• _Qué hacer_
**a)** En el texto sobre los falsos despertares, ¿a qué se dedica el Doctor Andrés Silva Ruiz?
**b)** Prolonga el texto sobre los falsos despertares a partir de donde termina.

• _Texto fuente_
El Doctor Andrés Silva Ruiz, neurólogo especialista en trastornos del sueño de la Clínica Somno, se sorprendió cuando le conté todo esto. “Los falsos despertares no son patologías o trastornos del sueño. De hecho, los estudios demuestran que cerca del 40% de las personas puede vivir una de estas dos experiencias en su vida sin problemas. Pero lo que te pasó a ti fue una mezcla absolutamente extraña y particular entre falsos despertares, sueños lúcidos y pesadillas que no tienen una explicación fisiológica”.

¿Qué son todos estos términos del sueño? Para explicarlo, Andrés comienza enumerando las etapas del dormir: “Primero antes de dormir está la vigilia, cerrar los ojos, estar consciente y poder ver cosas en nuestra mente, como soñar despierto. Luego entra la fase de sueño que no es REM, tiene una onda electromagnética lenta y profunda, y no sabemos dónde está el cerebro en ese momento. Lo que viene, es la fase del sueño REM, el lugar onírico donde podemos soñar, y ver todas las fantasías. Más hacia la madrugada, pueden llegar los fenómenos cercanos al despertar y que pueden o no aparecer según distintos factores: aquí está el falso despertar y el sueño lúcido”, dice.

• _Datos extraídos_
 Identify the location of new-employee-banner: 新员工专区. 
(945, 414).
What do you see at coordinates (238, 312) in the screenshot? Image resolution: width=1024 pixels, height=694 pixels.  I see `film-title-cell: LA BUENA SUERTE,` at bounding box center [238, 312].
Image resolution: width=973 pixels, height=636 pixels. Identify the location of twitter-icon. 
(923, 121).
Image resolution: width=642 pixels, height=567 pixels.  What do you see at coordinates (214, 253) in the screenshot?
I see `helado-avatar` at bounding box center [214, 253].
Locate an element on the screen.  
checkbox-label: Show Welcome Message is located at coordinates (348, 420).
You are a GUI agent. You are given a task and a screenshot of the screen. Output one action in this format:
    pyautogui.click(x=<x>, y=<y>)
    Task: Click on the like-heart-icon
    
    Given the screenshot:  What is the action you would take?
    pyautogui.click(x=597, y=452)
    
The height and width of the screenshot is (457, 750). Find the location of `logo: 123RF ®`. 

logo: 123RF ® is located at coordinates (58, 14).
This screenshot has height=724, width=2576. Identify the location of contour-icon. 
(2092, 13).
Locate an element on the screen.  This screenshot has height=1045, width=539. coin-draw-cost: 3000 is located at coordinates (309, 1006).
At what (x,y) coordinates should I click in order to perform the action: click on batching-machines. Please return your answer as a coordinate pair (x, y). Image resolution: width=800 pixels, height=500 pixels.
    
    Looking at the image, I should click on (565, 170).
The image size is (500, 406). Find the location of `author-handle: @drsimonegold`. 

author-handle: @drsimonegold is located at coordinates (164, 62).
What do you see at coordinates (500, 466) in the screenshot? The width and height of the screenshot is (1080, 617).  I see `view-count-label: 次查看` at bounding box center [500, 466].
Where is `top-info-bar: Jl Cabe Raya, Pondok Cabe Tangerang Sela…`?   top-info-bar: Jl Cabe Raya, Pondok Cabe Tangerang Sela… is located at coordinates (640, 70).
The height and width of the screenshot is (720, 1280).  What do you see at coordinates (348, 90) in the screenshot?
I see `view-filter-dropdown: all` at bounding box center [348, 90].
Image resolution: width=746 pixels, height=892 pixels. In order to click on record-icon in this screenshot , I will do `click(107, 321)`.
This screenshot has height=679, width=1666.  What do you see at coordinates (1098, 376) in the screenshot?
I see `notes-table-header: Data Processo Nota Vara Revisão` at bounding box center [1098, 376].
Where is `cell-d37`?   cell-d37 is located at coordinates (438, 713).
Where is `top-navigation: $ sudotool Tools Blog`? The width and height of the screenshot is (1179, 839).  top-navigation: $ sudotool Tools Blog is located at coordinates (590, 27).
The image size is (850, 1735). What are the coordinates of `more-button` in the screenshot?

• _Resultados en orden_
**a)** Es neurólogo especialista en trastornos del sueño de la Clínica Somno.

**b)**
“El doctor me dijo que si hasta el momento y con los efectos de la pastillas estaba soñando durante 40 minutos, sin la pastilla, el rebote genera que sueñes 1 hora 20 minutos y que el sueño choque con las fases de falso despertar y sueño lúcido producto de esta extensión”.

“El falso despertar es un sueño donde uno despierta y básicamente comienza a ser su vida de manera normal: se levanta, se lava los dientes, incluso puede hacerse desayuno. Todo en el mismo escenario donde vives o donde te quedaste dormido la última vez. Si lo miramos en un electroencefalograma, las ondas del cerebro se asemejan a las que existen cuando estamos despiertos.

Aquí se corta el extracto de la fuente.